13. Judge Smith, in quoting paragraph D(e) of Appendix FM-SE at [17] of his decision, was somewhat selective in his consideration of the evidential flexibility provisions. He did not make it entirely clear upon which other part of paragraph D he relied. When referring to the IDIs, he appears to have proceeded on the basis that part of the specified evidence was missing, but did not explain how that fitted within paragraph D of Appendix FM-SE, which referred to various different circumstances.
14. In any event it is clear from the requirements of paragraph 2 of Appendix FM-SE, as set out at [14] of the judge's decision, that bank statements corresponding to the entire period of six months, corresponding to the payslips for the same period, showing the salary being paid into the appellant's and/or his sponsor's account was a mandatory requirement of the rules. It was, therefore, a case of a mandatory document not having been submitted, whereas the judge appears to have considers the situation as being one where part of the evidence was missing. Furthermore, whilst the situations in Appendix FM-SE paragraph D(e) for specified documents not having been supplied are given as examples and do not form an exhaustive list, it is clear that the appellant's circumstances do not fall within this provision and Judge Smith did not explain how they did.
15. As the President found in Sultana at [18] in regard to that appellant's circumstances, so too in this case the evidential flexibility provisions are " far removed from the present case ", where the infirmities in the appellant's application arise out of " an outright failure to provide" mandatory documents. This was not a matter of a document which was lost or missing, but was a document that simply did not exist. Thus, as in Sultana, there is no basis for concluding that the respondent's failure to exercise the discretion available to her was not in accordance with the law.
16. Accordingly Judge Smith erred in law in his consideration of the respondent's discretion under the evidential flexibility provisions in the rules and policy and for all of these reasons his decision cannot stand. I therefore set aside his decision.
17. For the same reasons the appellant cannot succeed in his appeal. He cannot meet the evidential requirements in Appendix FM-SE. The evidential flexibility provisions in paragraph D of Appendix FM-SE and paragraph 245AA of the immigration rules do not apply to his circumstances. Accordingly the decision in the appellant's appeal has to be re-made by dismissing the appeal.

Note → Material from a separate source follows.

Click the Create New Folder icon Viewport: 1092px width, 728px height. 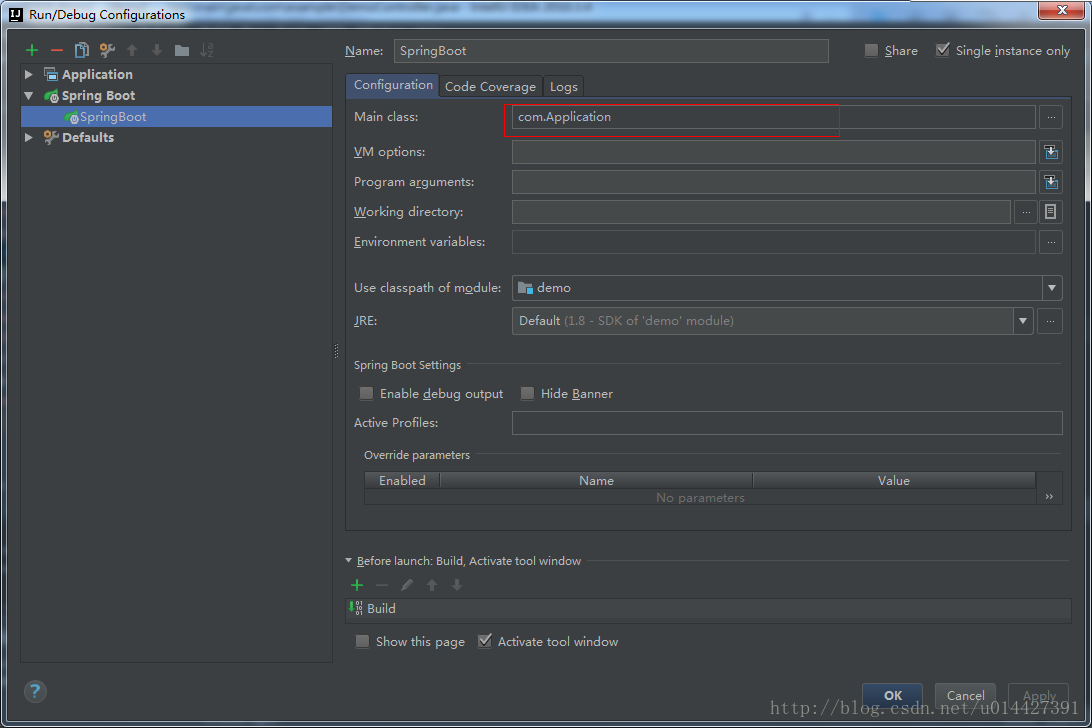(182, 50)
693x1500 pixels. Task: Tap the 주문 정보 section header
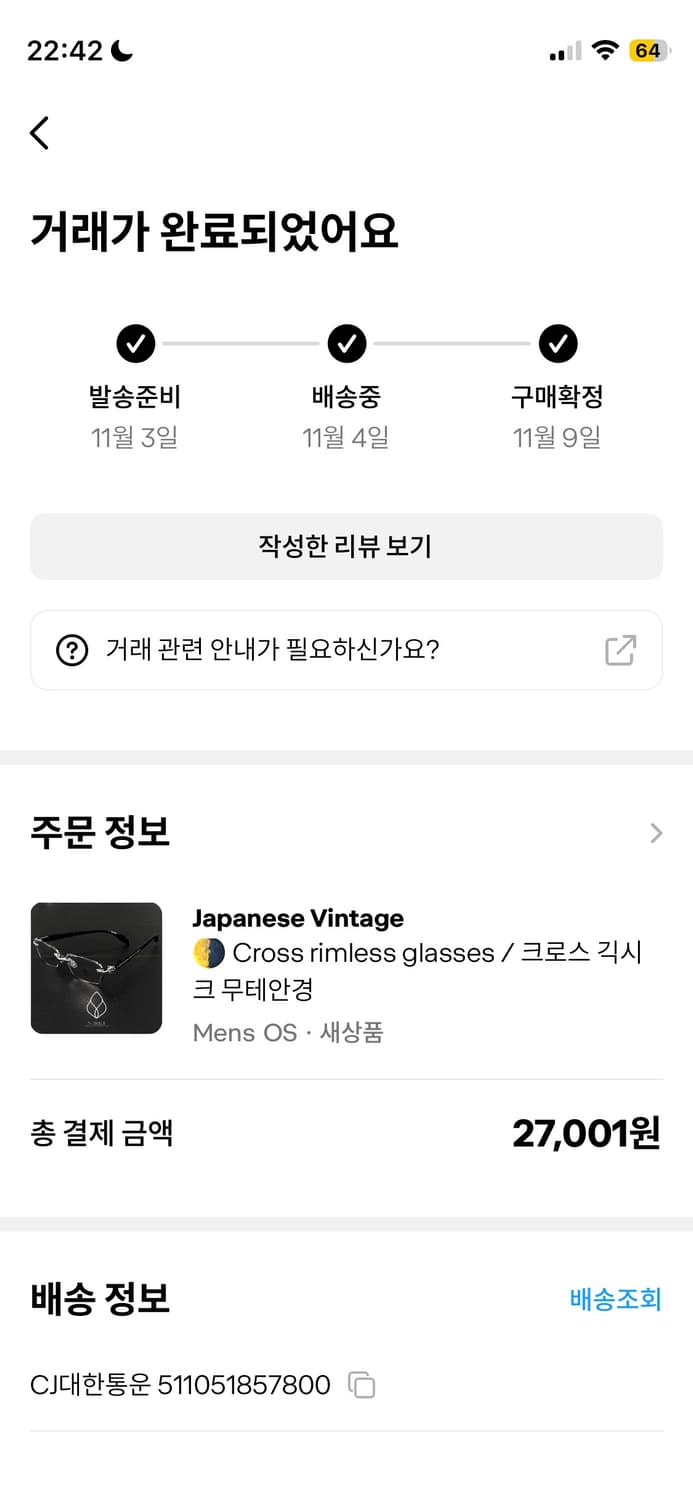(x=98, y=832)
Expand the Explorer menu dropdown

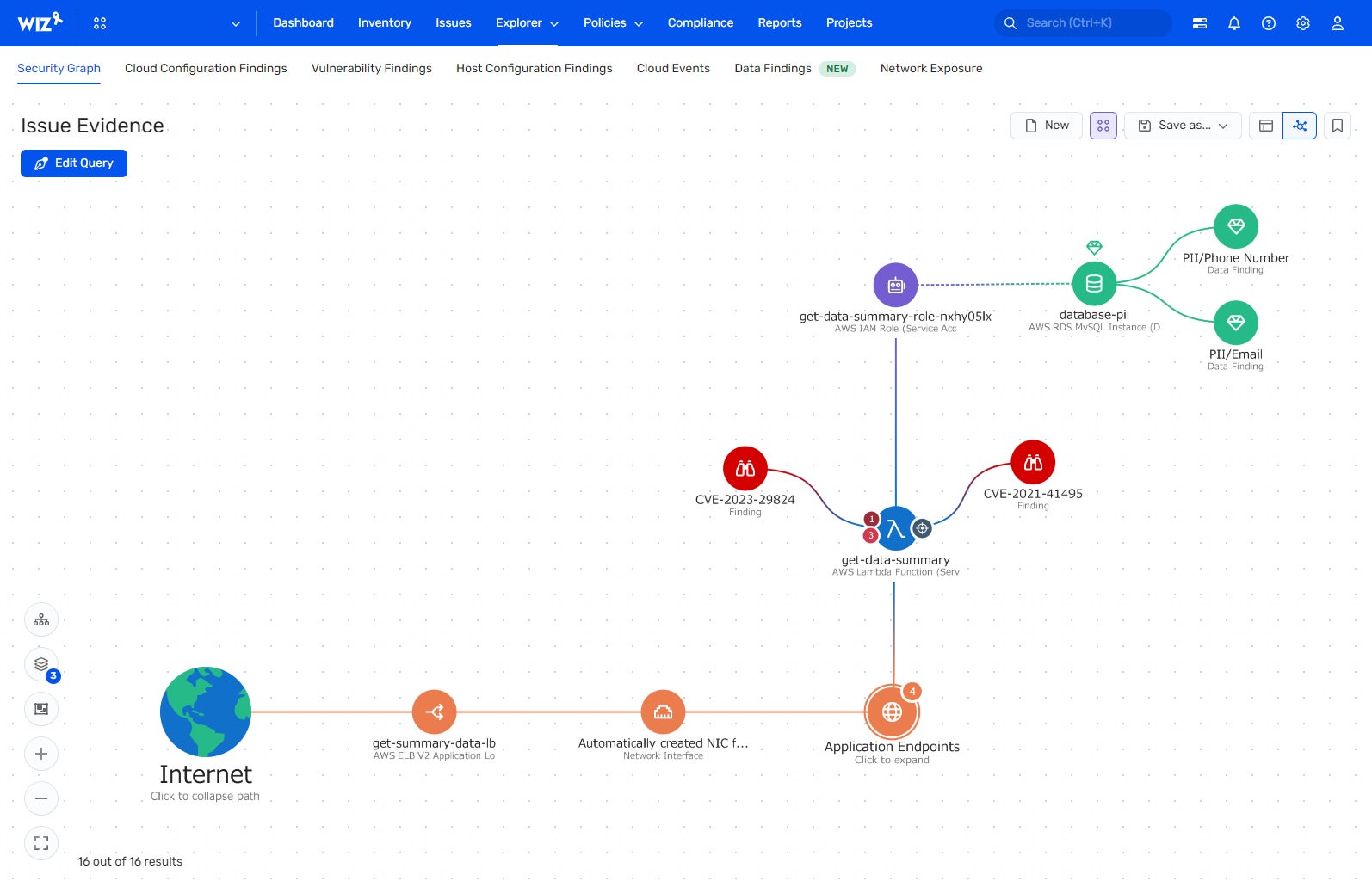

18. With regard to Article 8, Judge Smith, whilst stating at [20] that, having allowed the appeal under the immigration rules, it was not necessary for him to go on to consider Article 8, nevertheless did consider Article 8. He found that, in the absence of his findings on evidential flexibility, the respondent's decision was otherwise not in breach of Article 8. The appellant has not sought to challenge that finding in the Rule 24 response or by way of a cross-appeal and neither was there any challenge raised before me. On the evidence before me it is clear, in any event, that the appellant cannot succeed on an Article 8 claim. There is no suggestion, nor evidence to suggest that there would be insurmountable obstacles to family life continuing outside the UK for the purposes of EX.1.(b) and neither are there any compelling circumstances justifying a grant of leave outside the immigration rules. That was the conclusion properly reached by the judge and the appeal therefore also fails on that basis.
DECISION
19. The making of the decision of the First-tier Tribunal involved an error on a point of law. The Secretary of State's appeal is accordingly allowed and the decision of the First-tier Tribunal is set aside as stated above. I re-make the decision by dismissing Mr Saleem's appeal on all grounds, under the immigration rules and on human rights grounds.